This whole idea that we address environmental issues by not doing
This whole idea that we address environmental issues by not doing stuff just doesn't work.
Hear, O children of the earth, the bold words of Natalie Jeremijenko, artist, engineer, and visionary: “This whole idea that we address environmental issues by not doing stuff just doesn’t work.” At first, the phrase may sound defiant, even playful. Yet beneath its tone lies a mighty truth: that salvation will not come through silence or abstinence alone, but through bold acts of creation. Jeremijenko rejects the false comfort of inaction, reminding us that the healing of the planet requires invention, imagination, and the courage to build anew.
The meaning of this teaching lies in the contrast between negation and creation. Too often, when confronted with the enormity of environmental destruction, people are told that the solution is to simply stop: stop consuming, stop producing, stop moving, stop growing. But Jeremijenko declares that this is insufficient. To merely refrain is to leave a void, and a void will always be filled by the forces of destruction. True change requires doing—designing cities that breathe like forests, inventing machines that cleanse air and water, reshaping agriculture so it restores rather than depletes. Only by creating alternatives can humanity turn the tide of its own excess.
History testifies to this truth. Consider the Industrial Revolution. The smog, the soot, the poisoned rivers could not be swept away simply by telling people to stop using coal or to abandon factories. Instead, it required the invention of cleaner technologies, new fuels, and better infrastructure. The railroads and early engines were destructive, yes, but out of that age of steel came also the innovations that made electricity, medicine, and communication possible. Progress was not halted—it was redirected. And so Jeremijenko insists: the solution to today’s crises lies not in stopping the story, but in writing a new chapter.
Think also of Rachel Carson, whose book Silent Spring awakened the world to the deadly poisons of pesticides. She did not call merely for the end of harmful chemicals, but for the birth of a new relationship with nature, one rooted in science, stewardship, and respect. The bans on DDT were important, but they were only the beginning. What mattered more was the new wave of ecological thinking she inspired—researchers, activists, and citizens who chose to act, to invent safer methods, to reimagine agriculture itself. This is Jeremijenko’s wisdom: that the path to restoration is paved with new works, not merely abandoned ones.

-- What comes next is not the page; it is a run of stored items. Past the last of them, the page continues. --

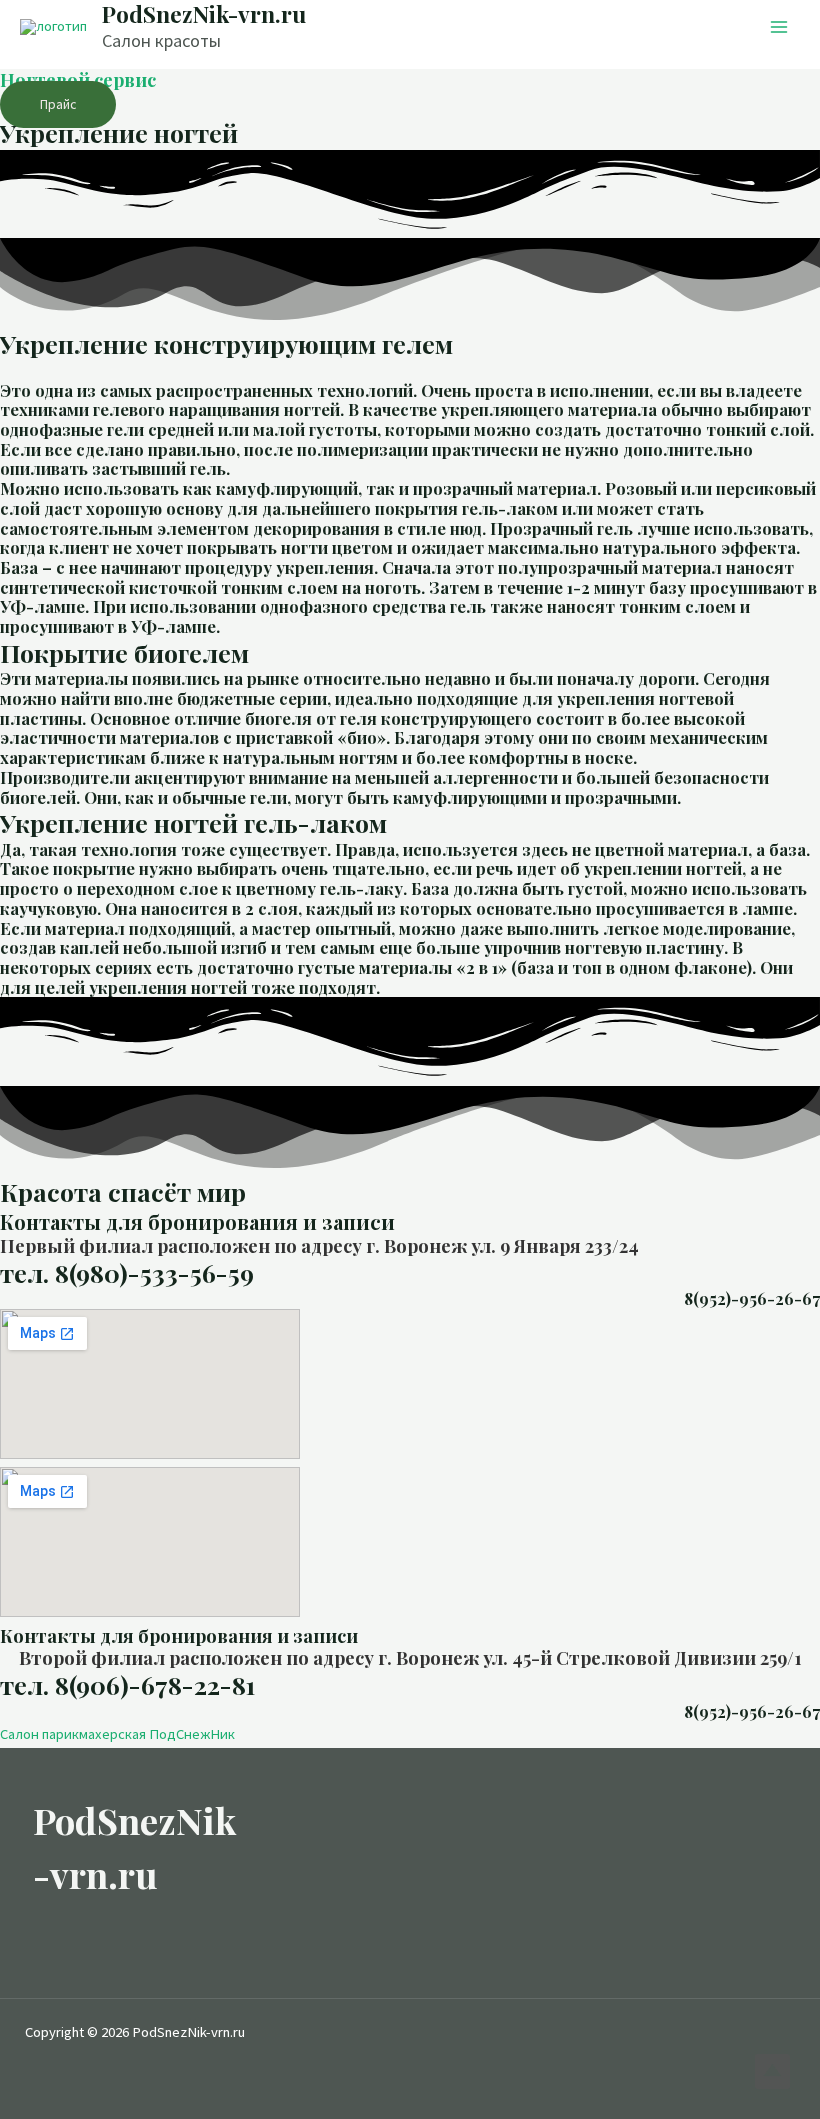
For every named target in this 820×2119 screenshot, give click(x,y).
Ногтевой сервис (78, 79)
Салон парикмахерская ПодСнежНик (117, 1734)
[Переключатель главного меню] (779, 27)
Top (772, 2071)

Mark this well, O listener: to retreat into inaction is a temptation born of despair. It is easy to believe that by simply shrinking our lives we will save the earth. But the world does not need shrinking—it needs healing, and healing requires labor. Trees must be planted, rivers must be cleansed, technologies must be reimagined. The hands of humanity, which once scarred the land, must now become the very instruments of its repair.
Let this be the lesson: seek not only to subtract, but to create. Reduce your harm, yes, but also build gardens, support innovations, imagine new ways of living that are joyful as well as sustainable. Do not tell the children only what they must give up; show them what they may gain—clean skies, thriving forests, communities powered by the sun and wind. For inspiration is stronger than prohibition, and creation more enduring than denial.
Therefore, O child of tomorrow, hear Jeremijenko’s call. Do not imagine that abstinence alone will save the world. Take up the tools of invention, art, and action. Build something better. Plant, design, create, and collaborate, until the earth is not merely less wounded, but more alive than it has ever been.
Thus, her words endure as both challenge and promise: “not doing stuff just doesn’t work.” The path forward is not retreat, but bold participation in the great work of renewal. And in that work lies both the salvation of the earth and the flowering of human purpose.